When it comes to life’s most important decisions though, it’s not always that easy. If you’re in a new season of life, whether it’s starting college, having a baby or becoming empty nesters, it’s harder to figure out the best way to handle it. And just knowing what is coming in the next season doesn’t guarantee you’re going to do well. The biggest mistake would be trying to go through those seasons alone. When we’re faced with challenges, it might feel like our situation is so unique that we have to figure things out on our own. But truthfully, there’s really not as much mystery to our lives as we like to think. Whatever new season you’re about to move through, someone has experienced it. That’s why it so important to seek out and nurture relationships with people who have not only been there before, but can be trusted to give wise council.
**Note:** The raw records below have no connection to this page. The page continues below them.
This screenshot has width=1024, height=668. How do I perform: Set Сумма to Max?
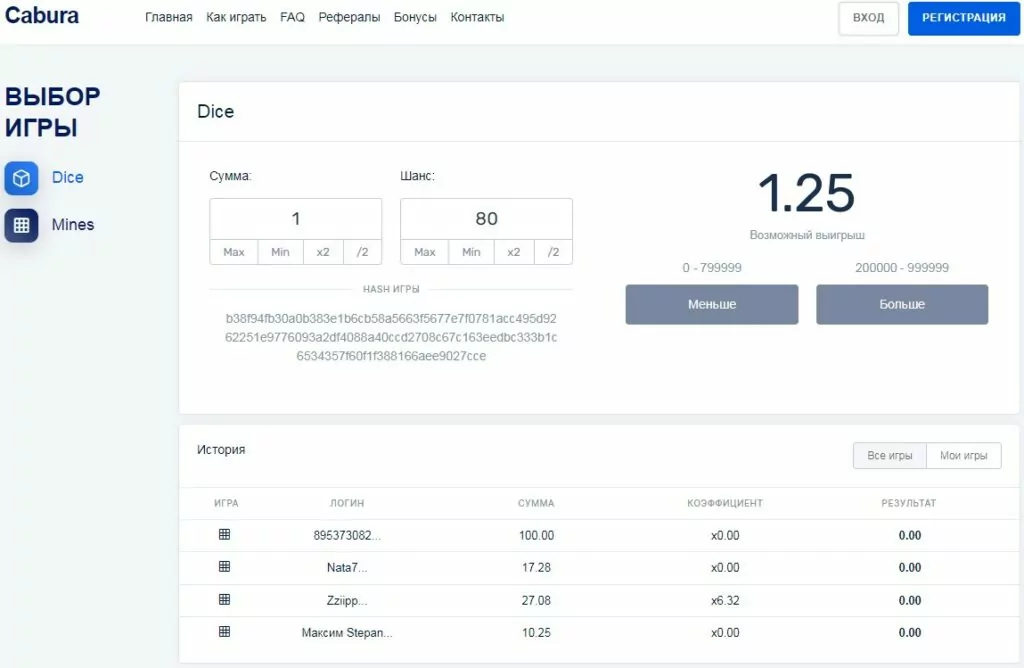pyautogui.click(x=234, y=252)
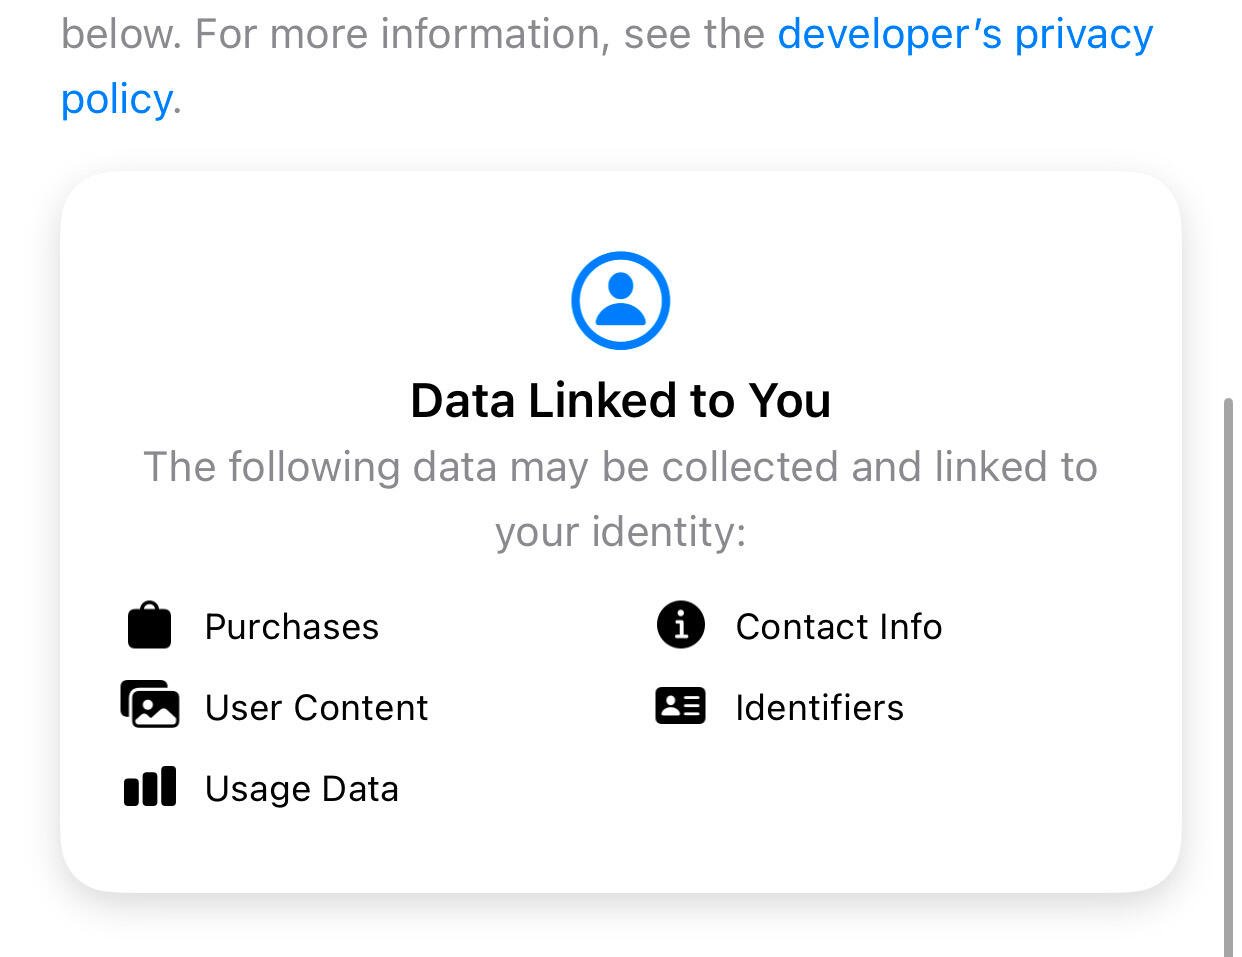This screenshot has height=957, width=1242.
Task: Click the "For more information, see the" text
Action: pyautogui.click(x=480, y=34)
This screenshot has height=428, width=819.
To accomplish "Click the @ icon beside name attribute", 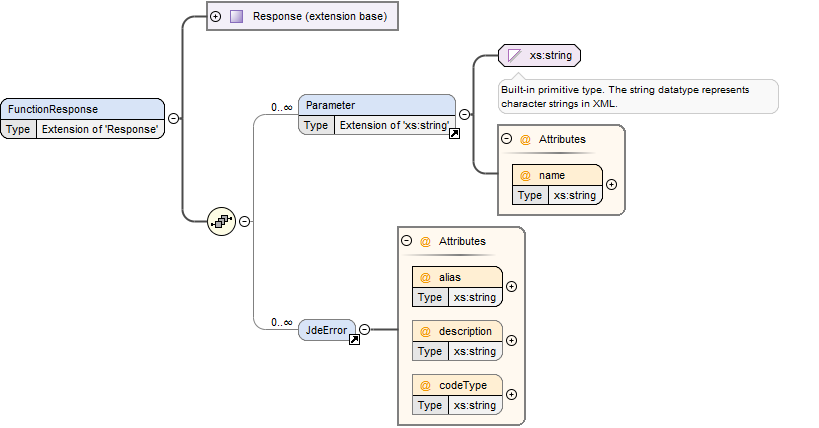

In the Old Testament, King Solomon was known as the wisest man alive, yet throughout the book of Proverbs he stresses the importance of asking for help. In Proverbs 15:22 he wrote “Plans fail for lack of counsel, but with many advisers they succeed.” Even the wisest man knew that he couldn’t do everything on his own and that he needed council from others. I think most of us can attest to this in our own lives. There has probably been a time when you made a big decision without asking someone else’s advice. Maybe it was because of pride or ego, but it might have also been because you knew what the answer would be if we asked and it wasn’t the answer you wanted to hear.
Later on in Proverbs 26:12 Solomon puts it in even stronger terms. “Do you see a person wise in their own eyes? There is more hope for a fool than for them.” It’s a humbling statement, but should also give you hope, especially if you feel like you’re ill-equipped for life’s tougher challenges. It matters less how smart or knowledgeable you are. What’s more important is being humble enough to seek out advice from those who have been there before.
We don’t have to know all the answers or find out what they are on their own. We can learn from each other and realize that no matter where you are in life, there is someone who has been there too.